PROBLEM
Pull out of the data below the stretch of lines bounded by the one containing "Given: Tap the" and the one containing "Given: Click the functions sigma icon", both bounds included, unchanged.

[Collected data]
* * * * * * * * *
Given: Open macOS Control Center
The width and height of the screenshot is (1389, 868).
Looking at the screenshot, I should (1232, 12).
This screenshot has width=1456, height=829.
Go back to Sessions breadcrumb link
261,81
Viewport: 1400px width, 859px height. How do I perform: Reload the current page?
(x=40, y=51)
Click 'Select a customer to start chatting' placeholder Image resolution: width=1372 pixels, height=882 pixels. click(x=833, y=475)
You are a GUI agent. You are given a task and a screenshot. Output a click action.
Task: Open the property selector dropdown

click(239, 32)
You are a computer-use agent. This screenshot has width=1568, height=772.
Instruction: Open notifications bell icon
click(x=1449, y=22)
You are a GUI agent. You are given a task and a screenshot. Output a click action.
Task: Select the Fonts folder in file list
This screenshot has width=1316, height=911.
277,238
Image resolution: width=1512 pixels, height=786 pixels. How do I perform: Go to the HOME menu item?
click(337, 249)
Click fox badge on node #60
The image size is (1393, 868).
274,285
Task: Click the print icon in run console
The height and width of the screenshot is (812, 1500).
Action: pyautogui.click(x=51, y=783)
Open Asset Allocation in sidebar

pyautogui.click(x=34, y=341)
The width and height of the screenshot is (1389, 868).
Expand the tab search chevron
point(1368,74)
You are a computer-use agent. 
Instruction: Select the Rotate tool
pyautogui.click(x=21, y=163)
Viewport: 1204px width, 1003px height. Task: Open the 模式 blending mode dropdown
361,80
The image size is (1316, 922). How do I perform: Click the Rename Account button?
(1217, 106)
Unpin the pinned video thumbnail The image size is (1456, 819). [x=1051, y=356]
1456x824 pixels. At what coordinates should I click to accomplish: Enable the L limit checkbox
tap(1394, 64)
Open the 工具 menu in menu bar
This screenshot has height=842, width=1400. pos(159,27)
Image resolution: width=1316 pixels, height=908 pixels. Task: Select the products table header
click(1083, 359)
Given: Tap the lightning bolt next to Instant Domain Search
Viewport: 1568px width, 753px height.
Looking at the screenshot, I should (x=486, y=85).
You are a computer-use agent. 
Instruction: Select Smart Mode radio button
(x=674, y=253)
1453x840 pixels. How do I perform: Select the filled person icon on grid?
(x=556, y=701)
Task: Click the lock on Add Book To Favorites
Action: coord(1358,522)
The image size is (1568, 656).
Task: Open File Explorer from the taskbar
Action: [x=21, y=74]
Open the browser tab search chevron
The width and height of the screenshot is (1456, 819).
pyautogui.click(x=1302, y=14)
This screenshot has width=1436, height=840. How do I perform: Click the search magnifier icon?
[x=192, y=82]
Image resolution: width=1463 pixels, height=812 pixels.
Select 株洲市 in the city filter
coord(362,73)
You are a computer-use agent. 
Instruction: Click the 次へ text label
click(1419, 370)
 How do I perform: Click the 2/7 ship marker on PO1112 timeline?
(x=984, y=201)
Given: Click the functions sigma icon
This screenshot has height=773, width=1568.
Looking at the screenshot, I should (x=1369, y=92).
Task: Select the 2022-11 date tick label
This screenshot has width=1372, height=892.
* * * * * * * * *
ANSWER
Given: Tap the lightning bolt next to Instant Domain Search
Viewport: 1568px width, 753px height.
Looking at the screenshot, I should (x=486, y=85).
You are a computer-use agent. 
Instruction: Select Smart Mode radio button
(x=674, y=253)
1453x840 pixels. How do I perform: Select the filled person icon on grid?
(x=556, y=701)
Task: Click the lock on Add Book To Favorites
Action: coord(1358,522)
The image size is (1568, 656).
Task: Open File Explorer from the taskbar
Action: [x=21, y=74]
Open the browser tab search chevron
The width and height of the screenshot is (1456, 819).
pyautogui.click(x=1302, y=14)
This screenshot has width=1436, height=840. How do I perform: Click the search magnifier icon?
[x=192, y=82]
Image resolution: width=1463 pixels, height=812 pixels.
Select 株洲市 in the city filter
coord(362,73)
You are a computer-use agent. 
Instruction: Click the 次へ text label
click(1419, 370)
 How do I perform: Click the 2/7 ship marker on PO1112 timeline?
(x=984, y=201)
Given: Click the functions sigma icon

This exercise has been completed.